A $7$-digit number is chosen at random. Which is more likely: the number has no $1$'s among its digits or the number has at least one $1$ among its digits?

Here's how I did it: The question is asking whether $8(9)^6$ (the number of those with no $1$'s among its digits) or $9(10)^6 - 8(9)^6$ (the number of those with at least one $1$ among its digits). Some tedious multiplying shows that $8(9)^6 = 4241528 < 4500000$, which demonstrates that $9(10^6) - 8(9)^6$ i.e. the number having at least one $1$'s among its digits is more likely.
However, I am wondering if there is a slicker way to get the answer without having to do any tedious multipication.
 A: There is a more tedious way to do this.
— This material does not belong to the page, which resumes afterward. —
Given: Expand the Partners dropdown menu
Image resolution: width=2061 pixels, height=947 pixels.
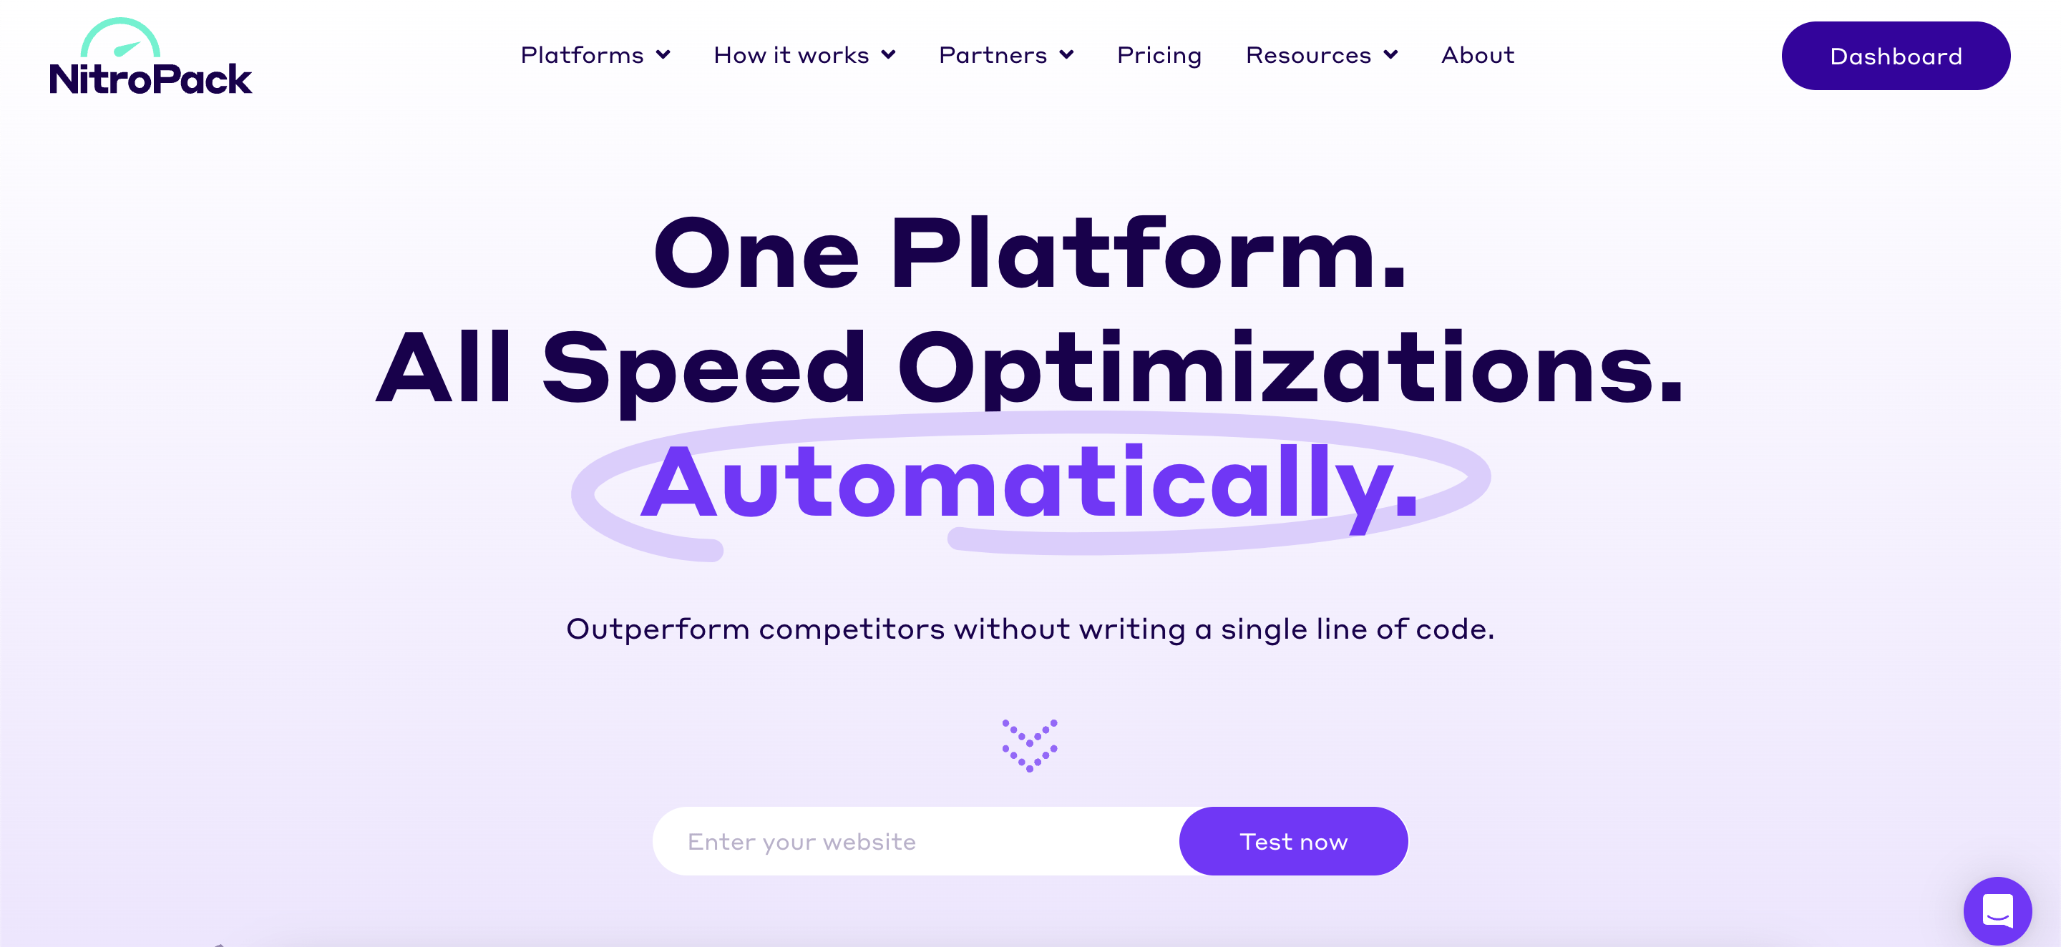Looking at the screenshot, I should point(1006,55).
We have that
$$
9\cdot (10)^6- 8\cdot(9)^6\geq 8\cdot (9)^6
$$
if and only if
$$
16\cdot 9^6\leq 9\cdot 10^6.
$$
Now take the square root on both sides to get that the first inequality holds if and only if
$$
4\cdot 9^3\leq 3\cdot 10^3 \Leftrightarrow \\ 
\frac43\leq \left( \frac{10}{9}\right)^3\Leftrightarrow\\
0.75= \frac34\geq \left( \frac{9}{10}\right)^3= \frac{729}{1000}= 0.729.
$$
A: Note that $8\cdot 9^6 < 9\cdot 10^6-8\cdot 9^6$ is equivalent to
$$2\cdot 8\cdot 9^6 < 9\cdot 10^6.$$
Getting rid of common factors on both sides by considering prime factorizations, we can reduce this as far as
$$3^{10} < 2^2 \cdot 5^6.$$
Now both sides are perfect squares, so by taking square roots this is equivalent to
$$3^5 < 2 \cdot 5^3.$$
This we might actually be able to calculate:
\begin{align}
3^5 &= 3\cdot 9^2 = 3\cdot 81 = 243, \\
2\cdot 5^3 &= 2\cdot 5\cdot 25 = 10\cdot 25 = 250.
\end{align}
This confirms the original inequality.
A: We want to show that $$ \frac{8·9^6}{9·10^6} \ = \ \frac{8·9^6}{10 \ · \ 9·10^5} \ = \ 0.8 · (0.9)^5 \ < \ \frac12 \ \ . $$
Since $ \ 0.9^5 \ = \ (1 - 0.1)^5 \ = \ 1 - 5·(0.1) + 10·(0.1)^2 - \ldots \ < \ 0.61 \ \ ,  $  we have  $ \  0.8 · (0.9)^5 \ < \ 0.8 · 0.61 \ < \ 0.5 \ \ . $  (The exact ratio you sought is $ \ \frac{4251528}{9000000} \ = \ 0.472392 \ \ . ) $
Thus, the set of seven-digit numbers with no 1's is the smaller of the two sets.
A: If you remember a couple of common $\log$ values it can be done easily. $\log 2\approx 0.301<0.302$ and $\log 3\approx 0.4771<0.4772$. So, $$4\log 2+10\log 3<1.208+4.772=5.98<6$$
This means that, taking antilog, $16\cdot (9)^5<10^6$ so that $8\cdot (9)^6<9\cdot (10)^6-8\cdot (9)^6$.